**DATASET ENTRIES**

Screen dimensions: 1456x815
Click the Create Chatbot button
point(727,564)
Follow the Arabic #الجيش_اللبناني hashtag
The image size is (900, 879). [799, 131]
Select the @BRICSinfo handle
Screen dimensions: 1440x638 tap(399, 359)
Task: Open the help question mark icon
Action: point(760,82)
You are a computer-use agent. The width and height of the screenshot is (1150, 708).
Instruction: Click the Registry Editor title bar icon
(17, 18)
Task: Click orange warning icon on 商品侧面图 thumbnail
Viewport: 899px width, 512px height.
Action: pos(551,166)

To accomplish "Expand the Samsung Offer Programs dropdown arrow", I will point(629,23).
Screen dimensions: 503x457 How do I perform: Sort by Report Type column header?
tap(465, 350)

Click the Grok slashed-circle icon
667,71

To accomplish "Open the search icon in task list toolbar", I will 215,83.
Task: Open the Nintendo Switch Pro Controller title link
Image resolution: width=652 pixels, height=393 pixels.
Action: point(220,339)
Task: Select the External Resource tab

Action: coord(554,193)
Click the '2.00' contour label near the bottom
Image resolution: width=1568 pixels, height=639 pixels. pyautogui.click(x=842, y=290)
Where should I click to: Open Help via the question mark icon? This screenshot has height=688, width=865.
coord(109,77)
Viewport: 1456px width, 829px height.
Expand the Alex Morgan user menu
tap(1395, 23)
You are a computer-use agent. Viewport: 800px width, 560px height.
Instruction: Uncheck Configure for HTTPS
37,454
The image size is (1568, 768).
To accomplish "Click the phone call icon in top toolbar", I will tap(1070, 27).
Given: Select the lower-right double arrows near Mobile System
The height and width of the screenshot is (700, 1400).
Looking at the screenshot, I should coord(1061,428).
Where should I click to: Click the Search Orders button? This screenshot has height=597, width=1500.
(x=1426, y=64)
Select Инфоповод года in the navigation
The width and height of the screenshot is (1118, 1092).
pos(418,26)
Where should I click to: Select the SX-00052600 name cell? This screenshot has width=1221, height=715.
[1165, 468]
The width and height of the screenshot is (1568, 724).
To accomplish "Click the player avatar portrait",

**INSTRUCTIONS FOR THE TASK**
Repeat only what lies between the first line of the data and the line containing "Given: Select the", both of those lines included, exactly as it stands.

**RESPONSE TO THIS TASK**
Screen dimensions: 1456x815
Click the Create Chatbot button
point(727,564)
Follow the Arabic #الجيش_اللبناني hashtag
The image size is (900, 879). [799, 131]
Select the @BRICSinfo handle
Screen dimensions: 1440x638 tap(399, 359)
Task: Open the help question mark icon
Action: point(760,82)
You are a computer-use agent. The width and height of the screenshot is (1150, 708).
Instruction: Click the Registry Editor title bar icon
(17, 18)
Task: Click orange warning icon on 商品侧面图 thumbnail
Viewport: 899px width, 512px height.
Action: pos(551,166)

To accomplish "Expand the Samsung Offer Programs dropdown arrow", I will point(629,23).
Screen dimensions: 503x457 How do I perform: Sort by Report Type column header?
tap(465, 350)

Click the Grok slashed-circle icon
667,71

To accomplish "Open the search icon in task list toolbar", I will 215,83.
Task: Open the Nintendo Switch Pro Controller title link
Image resolution: width=652 pixels, height=393 pixels.
Action: point(220,339)
Task: Select the External Resource tab

Action: coord(554,193)
Click the '2.00' contour label near the bottom
Image resolution: width=1568 pixels, height=639 pixels. pyautogui.click(x=842, y=290)
Where should I click to: Open Help via the question mark icon? This screenshot has height=688, width=865.
coord(109,77)
Viewport: 1456px width, 829px height.
Expand the Alex Morgan user menu
tap(1395, 23)
You are a computer-use agent. Viewport: 800px width, 560px height.
Instruction: Uncheck Configure for HTTPS
37,454
The image size is (1568, 768).
To accomplish "Click the phone call icon in top toolbar", I will tap(1070, 27).
Given: Select the lower-right double arrows near Mobile System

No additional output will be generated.